Similar to previous cases which employed equal protection analysis in assessing the propriety of various statutes in voter qualification and ballot access cases,
Anderson and
Norman recognize the precious nature of the individual and state rights at issue and the delicate balancing required to achieve electoral harmony.
Anderson and
Norman are also illustrative of the Supreme Court's recent focus on the degree of the burden imposed on the exercise of associational or voting rights as opposed to the “absolute denial” of associational or voting rights which the Court found critical in
Rosario. Thus, the critical distinction between the
McDonald–Rosario line and the
Carrington–Dunn/Anderson–Norman lines is whether the statute at issue imposes a substantial burden on the associational rights or voting rights at stake.

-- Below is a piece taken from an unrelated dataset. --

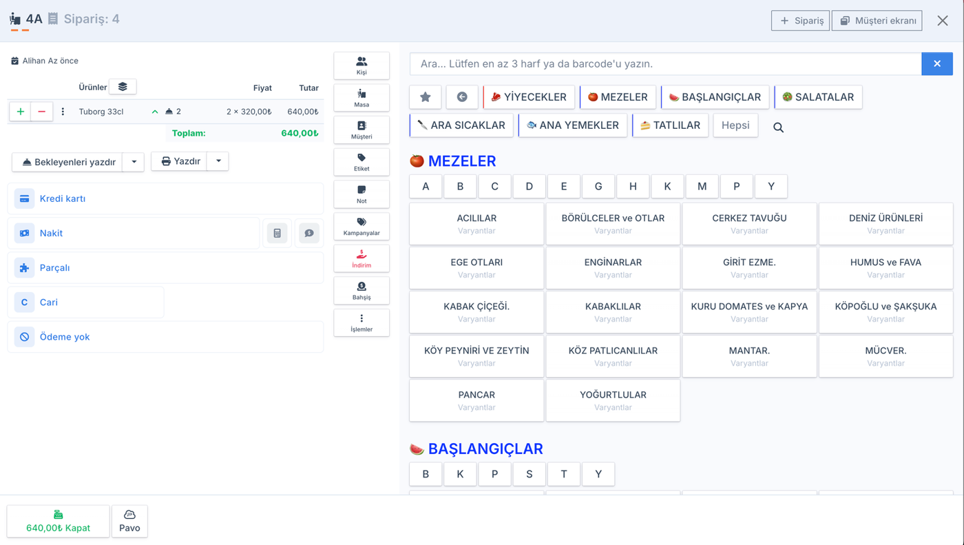Apply an İndirim discount
964x545 pixels.
[362, 258]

Storer, 415 U.S. at 729, 94 S.Ct. at 1278 (“substantial burdens on the right to vote or associate for political purposes are constitutionally suspect and invalid under the First and Fourteenth Amendments and under the Equal Protection Clause unless essential to serve a compelling state interest.”);
Bullock, 405 U.S. at 144, 92 S.Ct. at 856 (“Because the Texas filing-fee scheme has a real and appreciable impact on the exercise of the franchise, and because this impact is related to the resources of the voters supporting a particular candidate, we conclude, as in
Harper, that the laws must be ‘closely scrutinized.’ ”). If a substantial burden exists, a common sense reading of the cases in both areas suggests that the restrictions on the right to vote must serve a compelling state interest and be narrowly tailored to serve that state interest. Generally, this is the conventional approach employed in assessing First Amendment deprivations.
Storer, 415 U.S. at 759–62, 94 S.Ct. at 1293–95 (Brennan, J., dissenting).